Paul Whelan comes back to Budapest every year to work together with a Hungarian colleague on joint papers and participate in the Annual Financial Market Liquidity Conference that will take place again in November 2023 at Corvinus. “I love this city and I have experienced in the past couple of years that the Hungarians are very intellectual and welcoming people” – the professor told us during his visit at Corvinus University, on the 12th of June. The professor presented at the Research Seminar of the Institute of Finance, and also delivered a mini course on asset pricing to PhD students and professors as part of Corvinus Research Week.
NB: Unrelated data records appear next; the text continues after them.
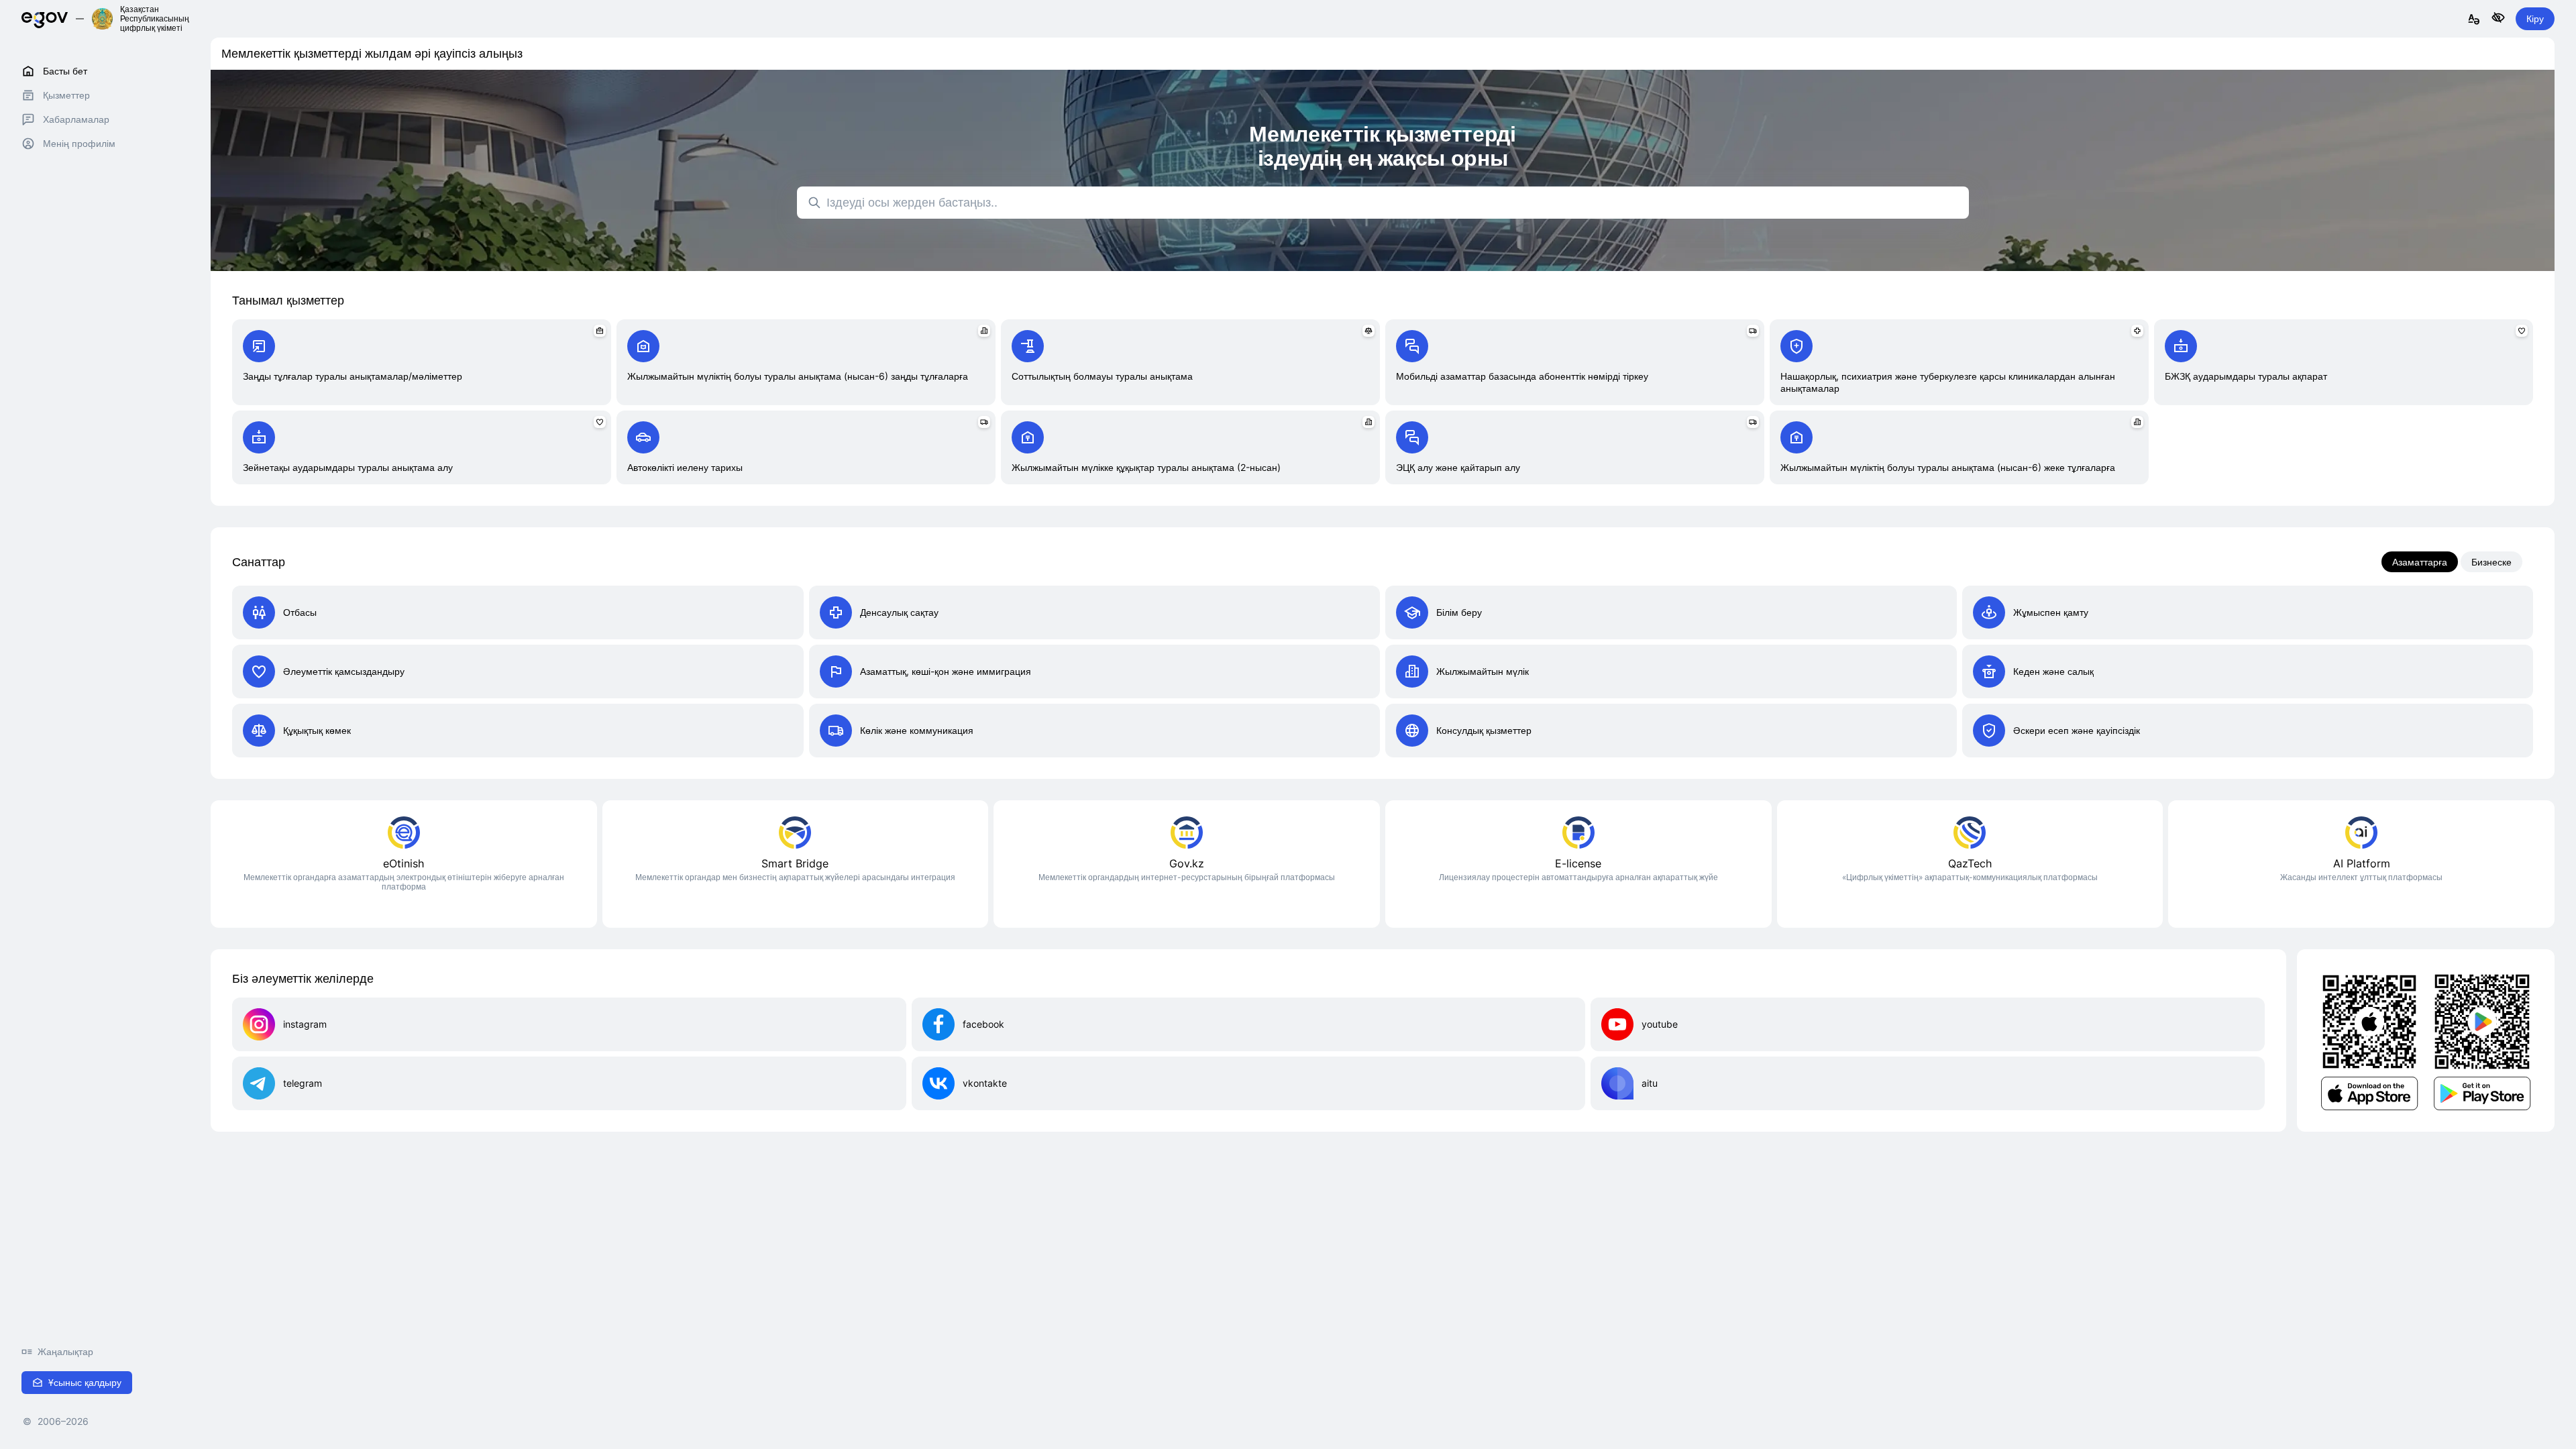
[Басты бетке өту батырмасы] (44, 18)
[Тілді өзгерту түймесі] (2474, 20)
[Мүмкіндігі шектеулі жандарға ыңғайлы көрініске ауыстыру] (2498, 18)
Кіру (2535, 18)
His visit was mostly connected to his main field of research, empirical and theoretical asset pricing. Within this field, he is mainly focusing on macro-finance, belief formation, and market microstructure. However, he originally did not train as an economist. He earned his first degrees in physics at the University College London. After completing his master’s degree, he applied for a PhD program in physics. In the meantime, he got interested in economics, so he transferred to a PhD in financial economics at the Imperial College London. “At that time, I knew nothing about finance and economics. But I was welcomed at the doctoral school because I had the tools, like solving mathematical problems and coding”. The first couple of years meant an intense learning process for him because he had to gather the knowledge to understand what is behind the equations.
“My first job as an academic was in Copenhagen” – he told us. Last year, he celebrated 10 years of working at the Copenhagen Business School which is an international university. Paul is currently the supervisor of three PhD students, and he is teaching courses at MSc and PhD level on asset pricing, credit risk, and derivatives. The professor is moving to Hong Kong next September. “My research does not change, just my location”. This means that he will also continue working on his paper on subjective risk premia in bond and FX markets that he presented at the Institute of Finance at Corvinus.
The working paper is a natural follow-up of a previous work with Ilaria Piatti (Queen Mary University of London). A third author, Daniel Persch (Oxford, Saïd Business School) has also joined “this natural evolution of ideas”. The starting point of the paper is that the preferences and the beliefs of economic actors influence asset pricing. While preferences are typically unobservable, beliefs on the other hand can be measured. The paper explores a way of measuring beliefs by observing the properties of subjective risk premia, forecasting errors, and understanding subjective asset pricing.
“We have a dataset of people’s beliefs from an English company that includes professional forecasters from different parts of the world. They tell us what they think the interest rate, or the exchange rate will be in one year’s time” – the researcher explained. The researchers are working with a survey data set from 1995 to 2022 that includes the expectations of professional economists working at banks and other financial institutions in several countries. According to the lecture, this data is reliable because these economic actors aim to predict the future as precisely as possible.
These professionals provide forecasts of foreign exchange rates, interest rates, and other macroeconomic data based on their subjective beliefs. The advantages of the method include that surveys provide real-time, model-free, and forward-looking data. After a year passes, the suggestions can be compared to the actual rates. “In this way, we can measure the errors that the agents are making in the forecasting” – the researcher explained. When repeating this process over a longer time period and collecting people’s beliefs repeatedly, big data provides researchers with new opportunities.
“It turns out that you can forecast the future better when looking at what everybody is saying about it” – the professor explained. “My agenda is to push the narrative that we can gain more economic understanding by looking more closely at datasets”. The paper that he presented fits into this agenda. It is based on the concepts of standard asset pricing but twists them a bit to show that subjective risk premia can actually be measured.